Hace décadas se planteó si era posible y éticamente conveniente estar/sentirse sano en un “medio enfermo”. Pues bien, que todos tengamos cierto imperativo ético de sabernos parte de una comunidad y de reconocernos implicados en situaciones de desigualdad e injusticia, en torno a las cuales podríamos tener alguna clase de responsabilidad --si somos presidentes ni hablar--, ello no implica que la vida cotidiana y realidad material de cada quien sea la misma. Si el ideal de salud mental tuviera que ver con una determinada relación entre trabajo o responsabilidad y desenchufarse completamente, donde lo último debiera prolongarse por al menos 12 horas, va de suyo que muy pocos podrían gozar de buena salud mental. O peor: “libre” o “independiente” sería, según Macri, Juana Viale o cualquiera desafectado de las presiones, incluidas las que incluyen responsabilidades institucionales, éticas o políticas. No claudicaría quien abraza altos ideales sino más bien quien se desentiende desde un lugar de poder.
¿Conviene no sufrir, no preocuparse, no inquietarse? ¿Se es más sano sin pensar en el otro? ¿En torno a estos parámetros haríamos pivotear la diagnosis de salud mental…? Esta pareciera ser la sugerencia implícita --o a veces obscenamente explícita-- de cierto cinismo new age, con notas del coaching ontológico y de las “neurociencias para presidentes”. Forma sutil de la banalidad del mal que pondera un modo de subjetivación signado por la crueldad: “no-estar-informado” aunque sobreinformado, infantilismo político del “yo no sé, yo no fui”; “ojos que no ven, corazón que no siente” vía streaming, es decir, exponiendo sin-vergüenza ante la crisis algo que bien podría ser reservado a su fuero íntimo.
Destruir y desentenderse. Salubridad individual antes que responsabilidad subjetiva. Ignorancia antes que descanso --necesario para cualquiera, incluido un presidente--. Netflix antes que dormir y soñar. Aptitud para trabajar, o más bien para gestionar o de management, sin preocuparse; y al mismo tiempo el premio de despreocuparse sin trabajar.

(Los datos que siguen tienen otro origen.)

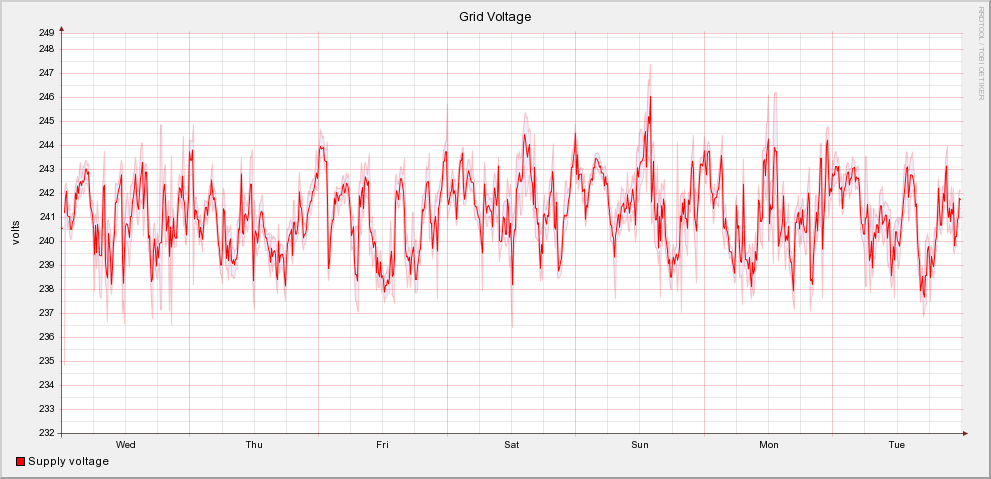Select the Tue label on time axis
Image resolution: width=991 pixels, height=479 pixels.
897,444
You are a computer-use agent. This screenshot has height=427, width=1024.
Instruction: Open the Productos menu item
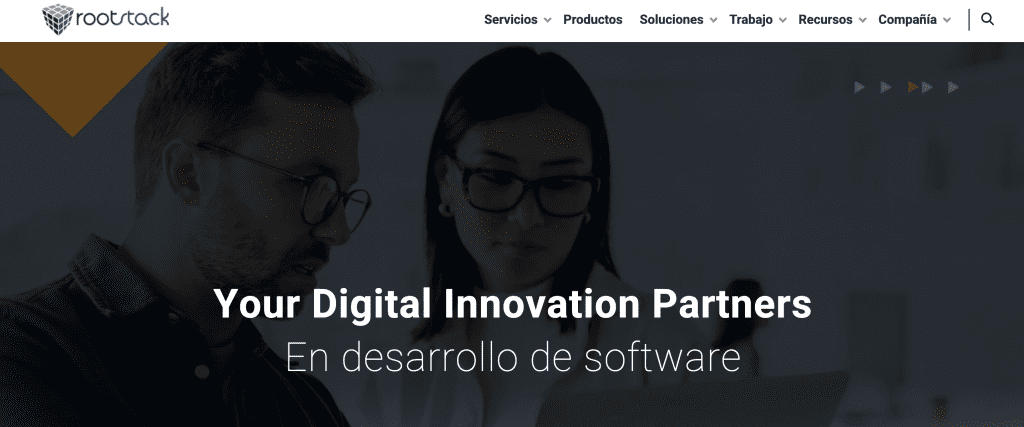click(593, 20)
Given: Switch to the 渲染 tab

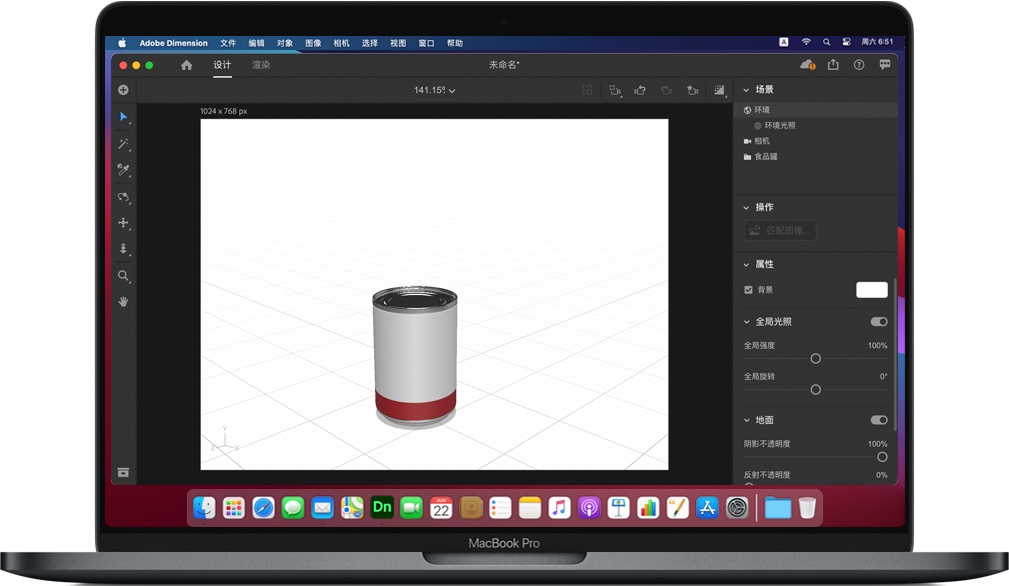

Así las cosas, resulta anacrónico ese horizonte freudiano donde salud se deducía como el recupero de la capacidad de amar y trabajar. Pero el anacronismo es interesante, sobre todo en la discusión política, ya que justamente nos evita del conservadurismo reaccionario. Sin perjuicio de las críticas sensatas que cuestionan cierto sesgo productivista y alienante en los dichos de Freud --trabajo entendido como mera reproducción antes que creación--, la premisa encuentra su potencia allí donde uno y otro, amar y trabajar, se enlazan sintomáticamente. Y los síntomas son siempre interesantes, éticamente utilitarios. Desentenderse de un síntoma lleva a la inhibición y sus derivas: la miserabilidad que se lleva puesto a otros. Trabajar, por ejemplo de gobernante, se torna oficio imposible, y por ende sano, cuando el otro conmueve e interpela. Aquí una mera pista de lo que podría ser un expresidente, o uno cualquiera, sano.
* Julián Ferreyra es psicoanalista. Docente en Salud Pública/Mental II (Psicología, UBA).